Un grand nombre des personnes arrêtées sont accusées de « rébellion » (makar) en vertu des articles 106 et 110 (atteintes à la sûreté de l’État) du Code pénal indonésien. Amnesty International a recueilli des informations sur un recours excessif à la force, aux armes à feu, ainsi qu’à la torture et autres mauvais traitements à l’encontre de militants politiques, entre autres, accusés d’avoir des liens avec des groupes pro-indépendance. Il est rare que les auteurs de ces actes soient amenés à rendre des comptes, et les membres des forces de sécurité concernés reçoivent tout au plus des sanctions disciplinaires, et non pénales. Pour plus d’informations sur cette question, voir les documents d’Amnesty International disponibles aux adresses https://www.amnesty.org/fr/documents/asa21/5480/2017/fr/, https://www.amnesty.org/fr/documents/asa21/5409/2016/fr/, https://www.amnesty.org/fr/documents/asa21/3010/2015/fr/, https://www.amnesty.org/fr/documents/asa21/1932/2015/fr/ et https://www.amnesty.org/fr/documents/asa21/3797/2016/fr/.
Le Mouvement de libération uni pour la Papouasie occidentale (ULMWP), créé en décembre 2014, regroupe différents mouvements indépendantistes papous.
Le Groupe mélanésien Fer de lance est une organisation intergouvernementale à caractère politique fondée en 1983 et composée de quatre États mélanésiens (Fidji, Papouasie-Nouvelle-Guinée, Salomon et Vanuatu) et du Front de libération nationale kanak et socialiste (FLNKS) de Nouvelle-Calédonie.

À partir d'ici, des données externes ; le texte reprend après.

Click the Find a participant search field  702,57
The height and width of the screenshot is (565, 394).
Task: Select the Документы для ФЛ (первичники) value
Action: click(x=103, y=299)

L’Indonésie en est un membre associé et l’ULMWP, un membre observateur.

Amnesty International ne prend aucunement position sur le statut politique des provinces d’Indonésie, ni sur les appels à l’indépendance. Cependant, l’organisation estime que le droit à la liberté d’expression comprend le droit de prôner pacifiquement le recours aux référendums, l’indépendance ou d’autres solutions politiques.